Réunies à Kinshasa, les organisations paysannes et environnementales membres de l’ANASA-RDC ont publié ce jeudi 16 avril 2026 un plaidoyer sans concession. Face à la montée de l’agrobusiness industriel et à l’accaparement des terres, l’Alliance appelle le gouvernement à placer l’agroécologie et les petits producteurs au cœur de la stratégie nationale.

La République Démocratique du Congo, souvent qualifiée de « géant agricole aux pieds d’argile », est à la croisée des chemins. C’est le message fort porté par l’Alliance nationale engagée pour la promotion de l’agroécologie, la souveraineté alimentaire et la protection de l’environnement (ANASA-RDC) dans sa déclaration finale rendue publique hier dans la capitale.

Pour l’ANASA-RDC, le constat est amer car le modèle agricole actuel, dominé par les intérêts industriels, étouffe progressivement les communautés rurales. L’organisation dénonce avec vigueur l’accaparement des terres et la marginalisation systématique des petits producteurs.

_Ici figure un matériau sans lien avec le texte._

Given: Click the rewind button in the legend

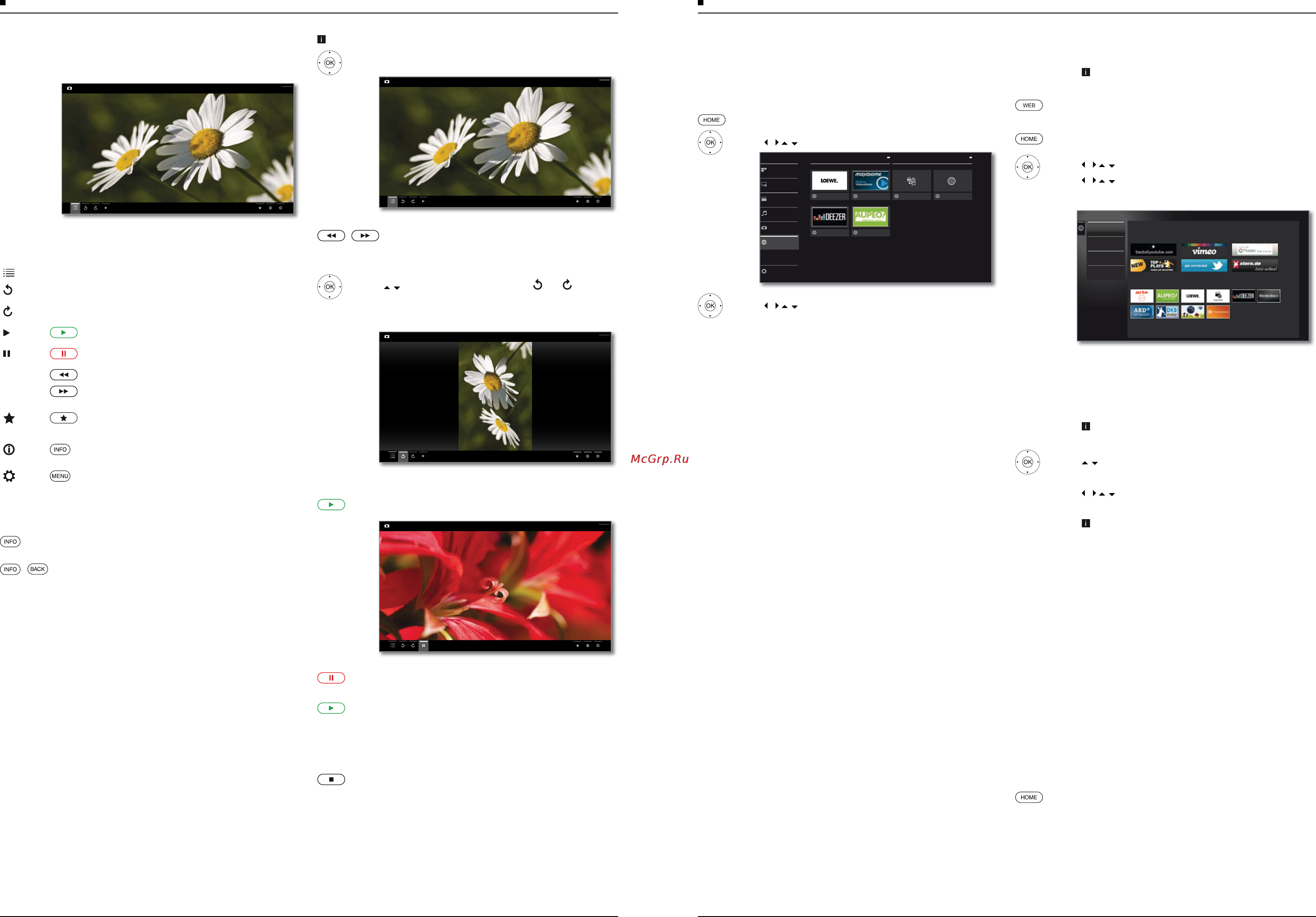Looking at the screenshot, I should [x=64, y=375].
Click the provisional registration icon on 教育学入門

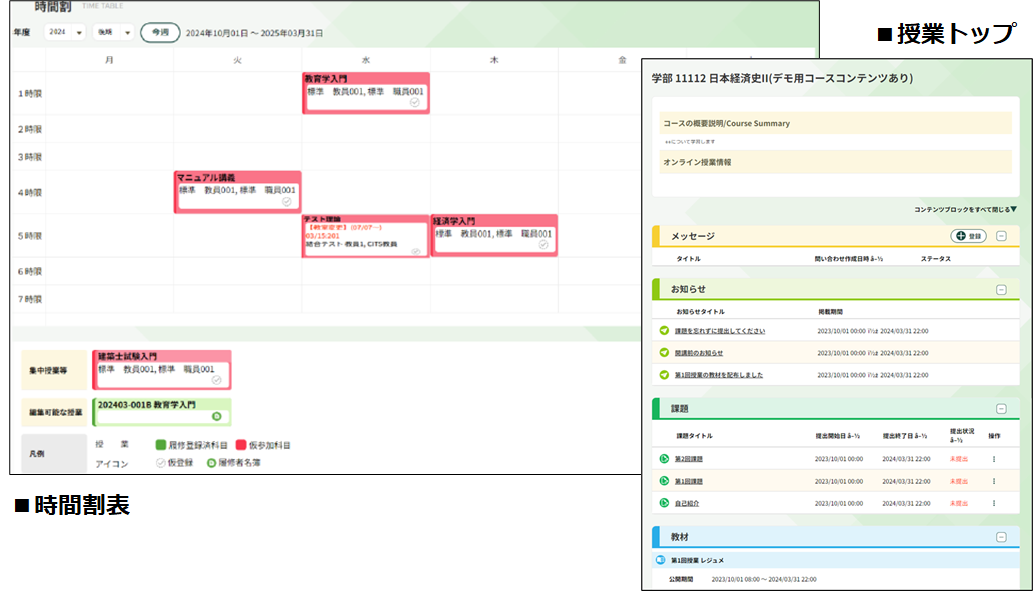tap(415, 103)
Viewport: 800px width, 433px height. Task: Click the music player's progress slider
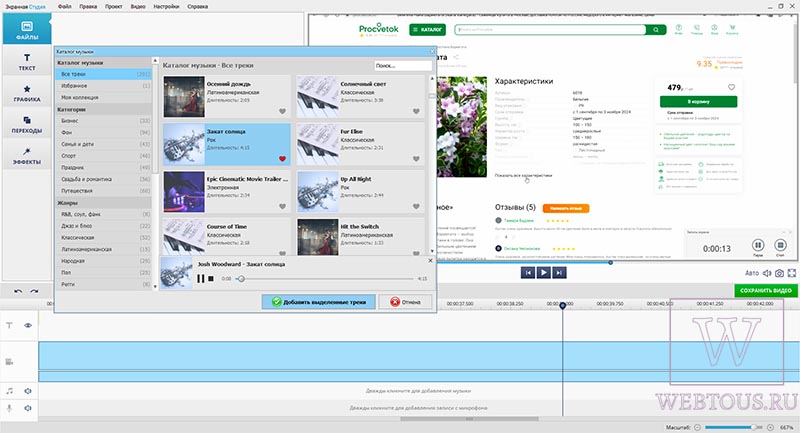click(x=327, y=279)
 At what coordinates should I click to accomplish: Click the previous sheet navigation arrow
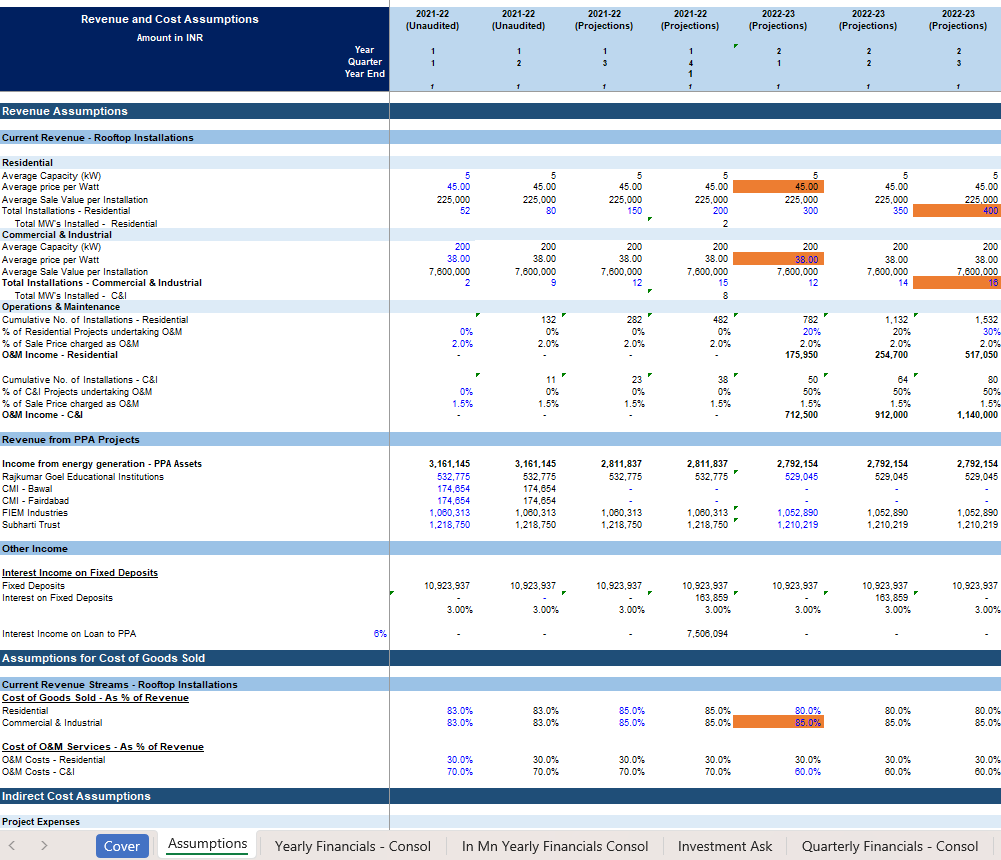pyautogui.click(x=14, y=846)
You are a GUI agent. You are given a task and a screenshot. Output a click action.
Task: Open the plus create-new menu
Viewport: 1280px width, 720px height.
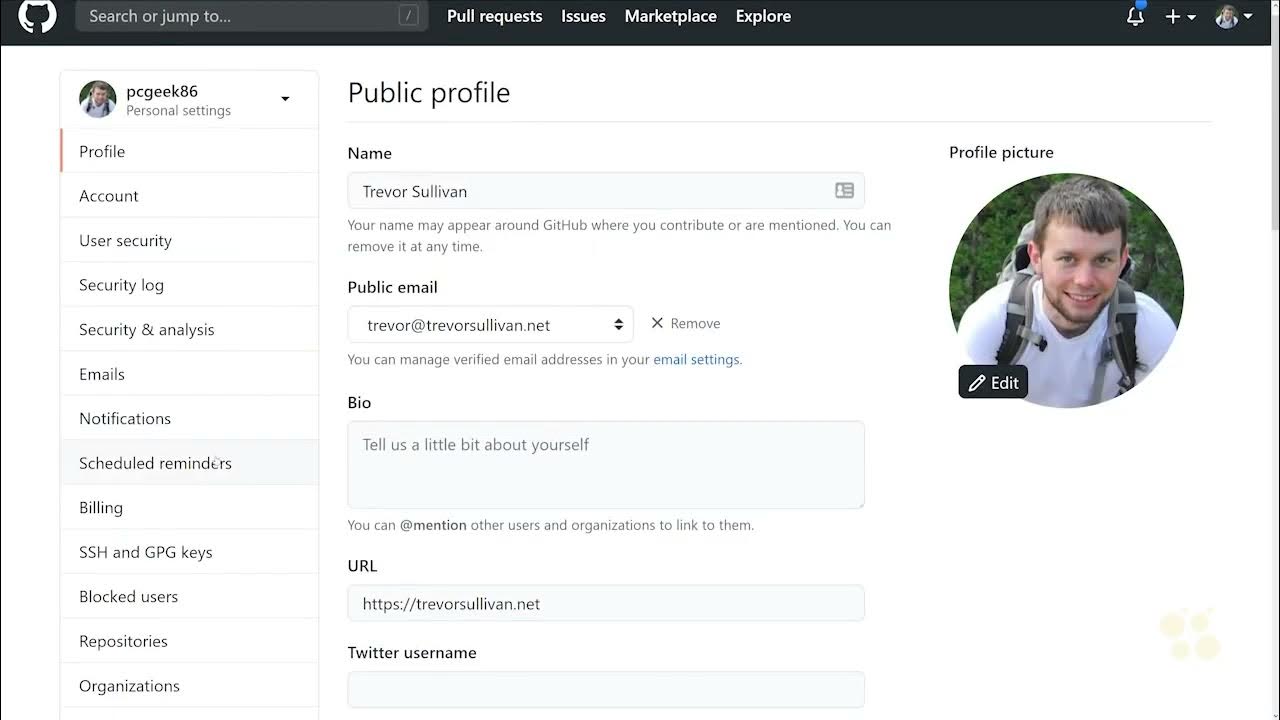click(1180, 17)
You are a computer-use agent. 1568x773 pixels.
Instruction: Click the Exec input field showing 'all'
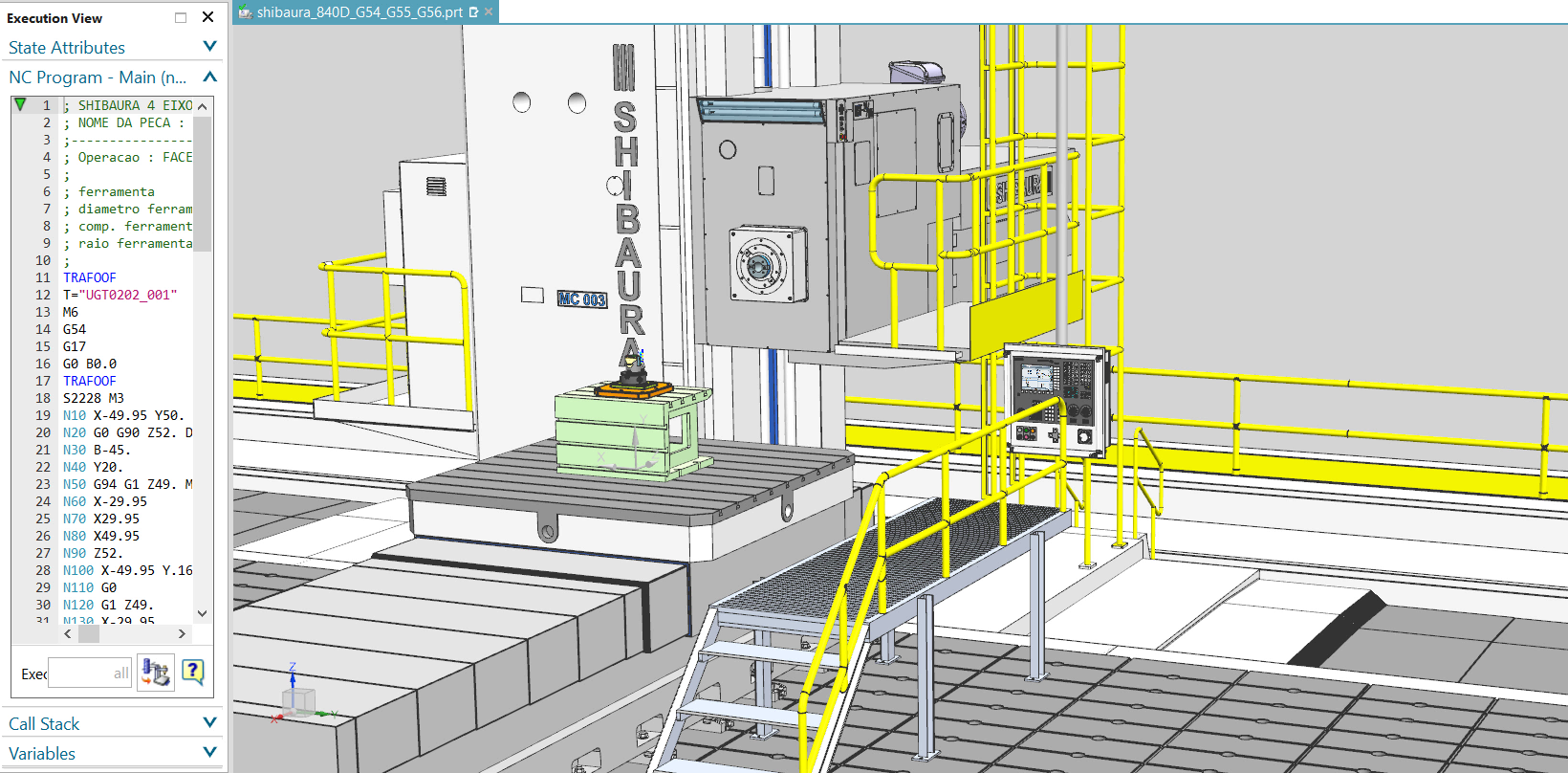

« La souveraineté alimentaire place les personnes et les communautés au centre de la gouvernance du système alimentaire », rappelle l’Alliance. Un principe qui, selon elle, est aujourd’hui sacrifié sur l’autel de modèles intensifs qui fragilisent la résilience du pays

Le plaidoyer met un accent particulier sur un enjeu souvent méconnu du grand public mais vital pour la survie du secteur comme les semences paysannes. L’érosion de ces variétés locales, au profit de semences industrielles, est perçue comme une menace directe pour l’autonomie des agriculteurs.

« Sans les semences paysannes, il n’y a pas d’agroécologie, pas de souveraineté alimentaire, pas de résilience climatique », martèle le communiqué. Pour ces acteurs de terrain, la protection de ce patrimoine génétique est la clé de voûte d’un système capable de résister aux chocs économiques et environnementaux.

L’ANASA-RDC ne se contente pas de dénoncer ; elle propose une feuille de route pour une agriculture plus équitable. Les signataires exigent notamment la sécurisation foncière des terres communautaires pour protéger les villageois de l’expulsion,la réorientation des fonds publics et internationaux vers les petits exploitants, les femmes rurales, les jeunes et les peuples autochtones, qui nourrissent réellement la nation et enfin la promotion de l’agroécologie comme alternative durable face aux défis climatiques.

En interpellant directement le gouvernement, l’ANASA-RDC espère un virage politique majeur. L’enjeu est de transformer un système de prédation en un modèle de production durable, capable de garantir à chaque Congolais une alimentation saine, produite localement et dans le respect de la terre.